__DOCUMENT TEXT__.
((

OKLM: is an alternative, unofficial term used for ‘au calme’, translated as ‘being quiet’ is actually used by the youth as an adjective for something that they think is cool or hip.
Une Clope: this phrase is commonly used amongst the smoking population of France. It translates to ‘a cigarette’ – used as a question to ask if someone has a spare cigarette.
Wesh: originated from the suburbs of Paris, this is used when greeting someone – just like we say ‘yo’ for greeting someone informally.
Frérot: the literal meaning of ‘Frérot’ is ‘little brother’. However, it is generally used in the same way as we use ‘bro’ for our male buddies.
3. Travel-Specific Questions
As a traveler, there are certain things that you’ll have to ask for and it won’t be every time that you’ll come across someone who speaks English. Therefore, for a smooth travel experience, you must learn a specific set of French travel words or questions while exploring different parts of France. Go through the list below and keep it handy to make sure you undergo a travel experience that won’t be a hustle.
- Do you speak English?: Parlez-vous Anglais?
- Where is the exit?: Où est la sortie
- How to get to X?: Comment se rendre à X
- Which is the nearest cafe/restaurant?: Quel est le café/restaurant le plus proche
- A table for us, please: Une table pour nous s’il vous plait
- Can I get a menu?: Puis-je avoir un ménu?
- I would like to order X: Je voudrais commander X
- Check, please?: Où est la sortie
- Do you accept credit cards?: Acceptez-vous des cartes de crédit?
- Where can I get the cabs?: Où puis-je trouver les taxis
- What is the fare?: Quel est le tarif?

))

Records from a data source
((

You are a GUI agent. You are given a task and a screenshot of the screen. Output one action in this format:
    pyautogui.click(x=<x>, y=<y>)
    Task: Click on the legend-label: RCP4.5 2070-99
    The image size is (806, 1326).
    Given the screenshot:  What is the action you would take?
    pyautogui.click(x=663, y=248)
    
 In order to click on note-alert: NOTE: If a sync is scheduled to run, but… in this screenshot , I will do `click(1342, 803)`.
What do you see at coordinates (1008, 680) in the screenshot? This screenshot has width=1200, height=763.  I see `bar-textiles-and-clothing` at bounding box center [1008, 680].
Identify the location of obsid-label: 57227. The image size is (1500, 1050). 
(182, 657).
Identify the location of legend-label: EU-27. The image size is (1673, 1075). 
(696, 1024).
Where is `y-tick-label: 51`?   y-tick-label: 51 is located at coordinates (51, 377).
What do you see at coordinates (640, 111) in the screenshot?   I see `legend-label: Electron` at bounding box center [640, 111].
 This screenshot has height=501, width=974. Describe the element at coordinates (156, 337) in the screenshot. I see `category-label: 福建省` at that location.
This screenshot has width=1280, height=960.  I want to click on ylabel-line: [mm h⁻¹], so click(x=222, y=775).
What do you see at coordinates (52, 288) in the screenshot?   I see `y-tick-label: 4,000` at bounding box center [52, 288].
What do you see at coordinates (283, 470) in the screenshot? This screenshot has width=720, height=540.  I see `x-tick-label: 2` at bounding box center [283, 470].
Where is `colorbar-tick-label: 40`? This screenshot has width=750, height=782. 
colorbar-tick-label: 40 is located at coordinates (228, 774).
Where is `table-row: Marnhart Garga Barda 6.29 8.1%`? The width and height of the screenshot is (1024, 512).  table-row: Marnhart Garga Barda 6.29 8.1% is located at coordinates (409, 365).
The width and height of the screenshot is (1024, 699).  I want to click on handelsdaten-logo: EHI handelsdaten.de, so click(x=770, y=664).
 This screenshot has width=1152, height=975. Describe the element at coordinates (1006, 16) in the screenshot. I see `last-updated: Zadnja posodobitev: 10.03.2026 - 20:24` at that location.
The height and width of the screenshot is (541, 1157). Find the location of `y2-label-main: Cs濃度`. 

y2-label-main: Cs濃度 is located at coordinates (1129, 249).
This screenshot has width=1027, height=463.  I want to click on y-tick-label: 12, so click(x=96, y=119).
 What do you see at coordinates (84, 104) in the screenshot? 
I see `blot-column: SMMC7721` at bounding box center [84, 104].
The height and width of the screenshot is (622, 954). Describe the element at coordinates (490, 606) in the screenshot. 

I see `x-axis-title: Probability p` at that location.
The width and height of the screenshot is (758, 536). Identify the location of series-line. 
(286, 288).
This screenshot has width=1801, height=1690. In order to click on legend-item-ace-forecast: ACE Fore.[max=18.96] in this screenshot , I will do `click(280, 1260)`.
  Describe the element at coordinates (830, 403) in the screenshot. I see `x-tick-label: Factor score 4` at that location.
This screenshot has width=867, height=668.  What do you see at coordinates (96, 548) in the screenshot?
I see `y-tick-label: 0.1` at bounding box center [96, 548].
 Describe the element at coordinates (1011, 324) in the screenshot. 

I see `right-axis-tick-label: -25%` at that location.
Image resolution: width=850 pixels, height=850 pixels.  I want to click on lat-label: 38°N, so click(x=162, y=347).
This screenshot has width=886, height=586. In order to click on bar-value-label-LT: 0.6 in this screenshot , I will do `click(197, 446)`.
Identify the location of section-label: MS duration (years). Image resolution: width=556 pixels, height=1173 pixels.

))

__PROBLEM REQUIREMENTS__.
Reproduce the passage of the text on French travel phrases starting with "- Where is the" and going on through "est le tarif?", substituting "taxis" for "cabs".

__SOLVED EXERCISE__.
- Where is the exit?: Où est la sortie
- How to get to X?: Comment se rendre à X
- Which is the nearest cafe/restaurant?: Quel est le café/restaurant le plus proche
- A table for us, please: Une table pour nous s’il vous plait
- Can I get a menu?: Puis-je avoir un ménu?
- I would like to order X: Je voudrais commander X
- Check, please?: Où est la sortie
- Do you accept credit cards?: Acceptez-vous des cartes de crédit?
- Where can I get the taxis?: Où puis-je trouver les taxis
- What is the fare?: Quel est le tarif?